| TASK INSTRUCTIONS |
Reproduce verbatim every line of the records from the line containing "The width and height of the screenshot is (1256, 213)." down through the line containing "[x=25, y=24]", both included.

| DATASET CONTENT |
+++
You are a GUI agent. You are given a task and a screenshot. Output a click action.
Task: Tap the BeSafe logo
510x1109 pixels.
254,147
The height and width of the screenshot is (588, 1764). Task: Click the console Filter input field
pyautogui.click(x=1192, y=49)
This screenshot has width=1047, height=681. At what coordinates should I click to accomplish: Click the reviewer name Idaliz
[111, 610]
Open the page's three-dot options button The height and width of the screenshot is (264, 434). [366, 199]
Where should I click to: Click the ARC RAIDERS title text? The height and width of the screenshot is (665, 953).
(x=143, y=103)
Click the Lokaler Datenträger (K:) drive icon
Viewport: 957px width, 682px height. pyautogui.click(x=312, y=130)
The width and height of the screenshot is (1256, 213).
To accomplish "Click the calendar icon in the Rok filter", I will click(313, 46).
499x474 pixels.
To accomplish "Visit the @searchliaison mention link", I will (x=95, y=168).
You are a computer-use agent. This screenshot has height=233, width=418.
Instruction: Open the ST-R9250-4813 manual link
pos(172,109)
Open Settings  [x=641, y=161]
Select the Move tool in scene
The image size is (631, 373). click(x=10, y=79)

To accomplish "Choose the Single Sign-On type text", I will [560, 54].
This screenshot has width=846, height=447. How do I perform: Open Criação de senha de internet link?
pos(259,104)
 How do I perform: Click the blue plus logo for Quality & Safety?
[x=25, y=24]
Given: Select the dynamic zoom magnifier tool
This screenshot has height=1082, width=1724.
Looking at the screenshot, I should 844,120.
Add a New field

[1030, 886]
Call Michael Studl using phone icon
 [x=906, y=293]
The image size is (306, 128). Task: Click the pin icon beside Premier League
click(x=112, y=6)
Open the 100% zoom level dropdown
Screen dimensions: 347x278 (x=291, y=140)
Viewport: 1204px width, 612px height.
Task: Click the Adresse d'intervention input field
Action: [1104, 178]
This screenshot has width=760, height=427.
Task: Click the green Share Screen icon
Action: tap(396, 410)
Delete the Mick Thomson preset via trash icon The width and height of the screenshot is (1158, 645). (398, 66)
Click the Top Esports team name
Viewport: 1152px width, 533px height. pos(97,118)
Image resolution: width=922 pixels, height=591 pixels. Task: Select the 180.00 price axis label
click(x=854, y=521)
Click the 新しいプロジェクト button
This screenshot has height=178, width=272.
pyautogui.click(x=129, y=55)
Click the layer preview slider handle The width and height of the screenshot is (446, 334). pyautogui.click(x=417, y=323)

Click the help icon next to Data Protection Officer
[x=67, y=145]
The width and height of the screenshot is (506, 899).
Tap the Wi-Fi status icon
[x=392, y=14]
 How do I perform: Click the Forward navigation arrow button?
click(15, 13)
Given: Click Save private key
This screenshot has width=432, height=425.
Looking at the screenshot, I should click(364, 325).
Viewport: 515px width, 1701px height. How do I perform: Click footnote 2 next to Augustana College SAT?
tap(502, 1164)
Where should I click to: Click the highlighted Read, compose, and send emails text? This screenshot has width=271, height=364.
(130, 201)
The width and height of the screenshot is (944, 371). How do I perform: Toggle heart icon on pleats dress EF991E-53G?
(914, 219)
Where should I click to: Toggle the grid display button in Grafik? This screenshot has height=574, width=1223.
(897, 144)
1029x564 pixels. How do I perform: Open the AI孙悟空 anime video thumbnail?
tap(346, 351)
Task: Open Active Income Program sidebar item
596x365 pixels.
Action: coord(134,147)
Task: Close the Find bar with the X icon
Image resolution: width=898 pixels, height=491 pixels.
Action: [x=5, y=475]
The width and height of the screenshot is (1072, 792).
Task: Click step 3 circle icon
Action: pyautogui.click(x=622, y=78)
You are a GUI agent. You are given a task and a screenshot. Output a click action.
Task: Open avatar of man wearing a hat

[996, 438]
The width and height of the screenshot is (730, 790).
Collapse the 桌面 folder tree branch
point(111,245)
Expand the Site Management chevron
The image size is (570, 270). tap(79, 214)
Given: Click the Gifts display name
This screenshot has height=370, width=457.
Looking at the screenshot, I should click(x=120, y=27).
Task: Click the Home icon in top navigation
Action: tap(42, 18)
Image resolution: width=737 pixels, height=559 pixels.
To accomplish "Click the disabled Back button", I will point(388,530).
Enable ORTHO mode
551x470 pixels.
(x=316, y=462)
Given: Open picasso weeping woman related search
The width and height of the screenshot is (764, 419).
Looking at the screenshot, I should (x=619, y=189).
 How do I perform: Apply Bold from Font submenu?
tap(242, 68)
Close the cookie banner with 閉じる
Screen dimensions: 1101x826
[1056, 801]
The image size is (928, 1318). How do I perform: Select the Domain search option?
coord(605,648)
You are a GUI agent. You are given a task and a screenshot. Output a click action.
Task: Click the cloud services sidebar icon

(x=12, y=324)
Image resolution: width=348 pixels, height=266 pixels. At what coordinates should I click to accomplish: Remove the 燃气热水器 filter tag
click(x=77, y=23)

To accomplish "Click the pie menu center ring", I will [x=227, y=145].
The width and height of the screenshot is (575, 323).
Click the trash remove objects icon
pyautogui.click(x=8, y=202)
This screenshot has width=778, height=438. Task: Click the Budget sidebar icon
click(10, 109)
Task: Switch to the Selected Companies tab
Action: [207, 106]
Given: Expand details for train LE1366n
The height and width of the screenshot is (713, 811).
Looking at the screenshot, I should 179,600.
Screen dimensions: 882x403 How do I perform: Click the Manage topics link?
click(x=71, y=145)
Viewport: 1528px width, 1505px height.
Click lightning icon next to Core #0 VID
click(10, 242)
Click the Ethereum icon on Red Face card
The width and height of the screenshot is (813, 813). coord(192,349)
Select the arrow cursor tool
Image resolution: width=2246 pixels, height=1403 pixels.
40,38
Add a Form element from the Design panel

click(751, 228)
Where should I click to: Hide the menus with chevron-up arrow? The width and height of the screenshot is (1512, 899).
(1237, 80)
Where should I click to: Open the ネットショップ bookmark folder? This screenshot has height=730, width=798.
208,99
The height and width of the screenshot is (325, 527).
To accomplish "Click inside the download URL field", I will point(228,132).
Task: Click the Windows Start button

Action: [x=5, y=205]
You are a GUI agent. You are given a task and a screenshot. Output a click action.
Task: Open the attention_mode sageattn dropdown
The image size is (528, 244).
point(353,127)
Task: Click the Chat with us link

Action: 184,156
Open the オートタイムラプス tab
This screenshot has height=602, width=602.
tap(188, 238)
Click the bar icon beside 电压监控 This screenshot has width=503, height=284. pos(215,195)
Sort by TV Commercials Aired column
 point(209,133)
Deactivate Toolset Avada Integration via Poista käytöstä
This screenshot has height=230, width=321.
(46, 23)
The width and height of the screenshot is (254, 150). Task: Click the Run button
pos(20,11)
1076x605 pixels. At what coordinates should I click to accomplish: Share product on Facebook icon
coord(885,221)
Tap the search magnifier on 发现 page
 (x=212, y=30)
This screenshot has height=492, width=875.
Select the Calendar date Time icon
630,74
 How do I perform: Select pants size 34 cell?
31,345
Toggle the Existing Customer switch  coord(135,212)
+++
| RESULT FOR THIS EXERCISE |
The width and height of the screenshot is (1256, 213).
To accomplish "Click the calendar icon in the Rok filter", I will click(313, 46).
499x474 pixels.
To accomplish "Visit the @searchliaison mention link", I will (x=95, y=168).
You are a computer-use agent. This screenshot has height=233, width=418.
Instruction: Open the ST-R9250-4813 manual link
pos(172,109)
Open Settings  [x=641, y=161]
Select the Move tool in scene
The image size is (631, 373). click(x=10, y=79)

To accomplish "Choose the Single Sign-On type text", I will [560, 54].
This screenshot has width=846, height=447. How do I perform: Open Criação de senha de internet link?
pos(259,104)
 How do I perform: Click the blue plus logo for Quality & Safety?
[x=25, y=24]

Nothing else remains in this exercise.